Researchers analyzed a commercial claims database from 2008 through 2012 to identify 12,647 patients with chronic idiopathic urticaria/spontaneous urticaria who had either two outpatient diagnoses at least 6 weeks apart in a calendar year or one outpatient urticaria diagnosis plus one angioedema diagnosis at least 6 weeks later. Diabetes mellitus, hypertension, lipid disorders, cataracts, depression and mania, skeletal conditions including osteoporosis and fractures, and pneumonia and opportunistic infections were adverse events (AEs) studied. Cumulative oral prednisone-equivalent exposure in milligrams and AE development risk were modeled through time-dependent Cox regression after adjustments for age, sex, Charlson Comorbidity Index and immunomodulator use.
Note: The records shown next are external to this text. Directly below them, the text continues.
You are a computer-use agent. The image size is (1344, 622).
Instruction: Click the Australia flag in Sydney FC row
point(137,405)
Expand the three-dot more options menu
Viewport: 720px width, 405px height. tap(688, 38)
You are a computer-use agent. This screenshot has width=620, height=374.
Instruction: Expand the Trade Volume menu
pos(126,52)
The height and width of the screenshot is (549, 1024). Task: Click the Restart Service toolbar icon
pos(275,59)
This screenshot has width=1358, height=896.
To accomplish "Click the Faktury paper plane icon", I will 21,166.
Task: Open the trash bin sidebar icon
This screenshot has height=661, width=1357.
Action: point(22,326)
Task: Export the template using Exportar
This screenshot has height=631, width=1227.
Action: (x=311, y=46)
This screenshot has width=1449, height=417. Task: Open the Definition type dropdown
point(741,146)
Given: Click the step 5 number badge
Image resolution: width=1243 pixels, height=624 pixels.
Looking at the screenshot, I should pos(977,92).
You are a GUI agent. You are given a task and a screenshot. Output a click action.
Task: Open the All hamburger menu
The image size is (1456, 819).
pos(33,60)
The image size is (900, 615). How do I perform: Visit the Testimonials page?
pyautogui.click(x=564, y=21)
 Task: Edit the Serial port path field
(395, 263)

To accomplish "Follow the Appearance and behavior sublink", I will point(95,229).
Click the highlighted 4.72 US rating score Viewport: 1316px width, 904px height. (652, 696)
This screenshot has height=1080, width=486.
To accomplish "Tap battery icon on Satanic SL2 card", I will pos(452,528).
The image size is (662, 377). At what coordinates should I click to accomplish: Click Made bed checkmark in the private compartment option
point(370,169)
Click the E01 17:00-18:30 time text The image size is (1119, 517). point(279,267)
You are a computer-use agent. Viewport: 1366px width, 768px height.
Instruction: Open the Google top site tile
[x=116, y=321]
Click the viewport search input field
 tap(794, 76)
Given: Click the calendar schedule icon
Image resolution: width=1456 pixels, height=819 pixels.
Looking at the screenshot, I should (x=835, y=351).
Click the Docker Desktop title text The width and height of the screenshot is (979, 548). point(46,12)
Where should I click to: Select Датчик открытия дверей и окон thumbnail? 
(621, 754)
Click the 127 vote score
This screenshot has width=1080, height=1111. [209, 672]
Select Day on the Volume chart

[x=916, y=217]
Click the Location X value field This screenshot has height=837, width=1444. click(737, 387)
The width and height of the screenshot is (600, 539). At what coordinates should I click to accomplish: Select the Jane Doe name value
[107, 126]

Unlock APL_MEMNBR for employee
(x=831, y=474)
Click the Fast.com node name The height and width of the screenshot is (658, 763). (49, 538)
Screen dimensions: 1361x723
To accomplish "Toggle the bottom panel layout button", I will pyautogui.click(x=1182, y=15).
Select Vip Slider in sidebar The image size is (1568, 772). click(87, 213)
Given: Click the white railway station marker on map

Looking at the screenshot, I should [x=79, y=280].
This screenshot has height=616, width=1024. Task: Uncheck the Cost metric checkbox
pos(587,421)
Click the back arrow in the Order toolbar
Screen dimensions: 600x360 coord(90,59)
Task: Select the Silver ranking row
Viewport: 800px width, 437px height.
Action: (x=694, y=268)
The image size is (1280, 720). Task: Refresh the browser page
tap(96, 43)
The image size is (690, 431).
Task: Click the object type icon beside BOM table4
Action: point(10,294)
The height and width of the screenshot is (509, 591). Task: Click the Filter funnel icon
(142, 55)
Oral corticosteroids (OCS) were used by 55.4% patients during the first 12 months observed, with a mean treatment duration of 1.62 days and mean per-patient prednisone-equivalent dose exposure of 367.5 milligrams. There were 27.3 new AEs occurring per 100 patient-years after the initial 1-year observation. There was a 7% higher adjusted risk for developing any AE (HR=1.07; 95% CI, 1.05-10.8) per additional 1 gram of prednisone-equivalent exposure.

“As cumulative prednisone-equivalent exposure increased, so did the risks for each studied AE, except cataracts,” the researchers wrote. “The highest risks were associated with developing skeletal conditions and infections.”

Reference:

Ledford D, et al. Abstract 402. Presented at: American Academy of Allergy, Asthma and Immunology Annual Meeting; Feb. 20-24, 2015; Houston.

Disclosure: Ledford reports financial ties with Circassia, Teva, Forest, Shook Hardy Bacon, Saieva and Stine, Genentech, Meda Pharmaceutical, Merck, Fowler White Burnett, Novartis and Richard Benjamin Wilkes.